La marche de la science contemporaine a établi des rapports toujours plus étroits, d’une part entre la physique et la physiologie, et d’autre part entre la physiologie et la psychologie. En suivant dans ses conséquences cette direction de la pensée, on arrive facilement à croire que l’ordre spirituel est menacé dans ses bases par l’étude des phénomènes de la matière, et qu’il existe en particulier un conflit entre la physique et la morale. Montrer que les pensées de cet ordre contiennent une erreur grave, tel est le but de l’étude à laquelle je convie le lecteur de ces pages.

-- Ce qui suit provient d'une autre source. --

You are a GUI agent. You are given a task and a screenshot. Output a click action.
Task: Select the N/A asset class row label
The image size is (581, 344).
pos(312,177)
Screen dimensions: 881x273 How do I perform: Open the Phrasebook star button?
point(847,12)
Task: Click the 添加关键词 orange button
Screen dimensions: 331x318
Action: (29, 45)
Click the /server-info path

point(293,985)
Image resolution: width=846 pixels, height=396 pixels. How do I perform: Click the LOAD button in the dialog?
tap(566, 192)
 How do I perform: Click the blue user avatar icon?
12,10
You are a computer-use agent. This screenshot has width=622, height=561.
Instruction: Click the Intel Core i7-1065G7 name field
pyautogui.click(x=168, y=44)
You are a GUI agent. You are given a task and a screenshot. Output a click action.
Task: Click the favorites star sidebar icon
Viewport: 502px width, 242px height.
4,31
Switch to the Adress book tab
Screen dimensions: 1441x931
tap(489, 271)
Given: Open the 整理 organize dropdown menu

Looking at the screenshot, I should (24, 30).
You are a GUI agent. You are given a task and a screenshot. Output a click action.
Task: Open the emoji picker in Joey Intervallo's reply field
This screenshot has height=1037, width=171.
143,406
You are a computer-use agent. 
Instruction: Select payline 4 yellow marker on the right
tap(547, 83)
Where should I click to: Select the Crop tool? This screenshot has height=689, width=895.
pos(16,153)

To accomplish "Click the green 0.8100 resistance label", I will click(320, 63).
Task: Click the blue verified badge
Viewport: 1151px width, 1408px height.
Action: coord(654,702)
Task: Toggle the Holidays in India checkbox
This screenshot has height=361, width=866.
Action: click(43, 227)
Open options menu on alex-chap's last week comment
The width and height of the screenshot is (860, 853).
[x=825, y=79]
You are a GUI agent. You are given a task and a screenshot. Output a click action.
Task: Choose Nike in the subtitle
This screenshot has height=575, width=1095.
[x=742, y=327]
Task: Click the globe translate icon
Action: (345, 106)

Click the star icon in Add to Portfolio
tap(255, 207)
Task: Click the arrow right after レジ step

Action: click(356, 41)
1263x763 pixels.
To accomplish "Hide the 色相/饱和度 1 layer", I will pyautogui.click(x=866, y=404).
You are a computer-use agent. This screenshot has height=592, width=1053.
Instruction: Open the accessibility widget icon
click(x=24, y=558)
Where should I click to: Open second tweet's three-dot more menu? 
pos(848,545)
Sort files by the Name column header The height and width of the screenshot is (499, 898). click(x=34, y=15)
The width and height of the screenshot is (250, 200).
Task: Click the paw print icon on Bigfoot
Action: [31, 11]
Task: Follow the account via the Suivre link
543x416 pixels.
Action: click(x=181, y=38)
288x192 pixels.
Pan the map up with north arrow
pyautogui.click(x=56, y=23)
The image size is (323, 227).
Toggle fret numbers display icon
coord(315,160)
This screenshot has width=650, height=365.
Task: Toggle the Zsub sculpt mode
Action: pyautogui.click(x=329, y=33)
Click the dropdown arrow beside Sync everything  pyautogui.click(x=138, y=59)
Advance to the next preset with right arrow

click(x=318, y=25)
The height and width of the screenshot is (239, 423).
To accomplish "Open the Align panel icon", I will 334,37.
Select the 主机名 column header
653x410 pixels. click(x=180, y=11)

Si la science moderne est dans la bonne voie, le son, la lumière, la chaleur ne sont pas diverses propriétés des corps, mais des rapports divers des mouvements de la matière avec les êtres doués de sensibilité. La conséquence directe de cette théorie est la distinction précise des phénomènes physiques et des phénomènes psychiques. Considérer le son, la lumière, la chaleur, comme des propriétés de la matière et des sortes d’entités, c’est réaliser des abstractions. Ce sont là des rapports entre deux termes irréductibles, et ces rapports supposent : la matière en mouvement, la présence d’êtres capables de sentir et de percevoir, l’harmonie, selon des lois fixes, des faits matériels et des faits spirituels. Cela étant, on peut dire que le matérialisme est vaincu, sinon en fait, du moins en droit, par les progrès de la science de la matière ; il est détruit par la distinction nécessairement établie dans tous les traités élémentaires de physique entre la sensation comme phénomène psychique et les phénomènes mécaniques auxquels la sensation correspond. Le mouvement une fois dégagé de ses résultats psychiques, on voit éclater la diversité absolue des faits matériels perçus par les sens et des faits spirituels perçus par la conscience. On ne peut plus, comme on le pouvait jadis, présenter les propriétés physiques des corps comme une transition entre le mécanisme pur et les phénomènes spirituels. Enlevez les êtres sensibles, l’état mécanique demeure seul.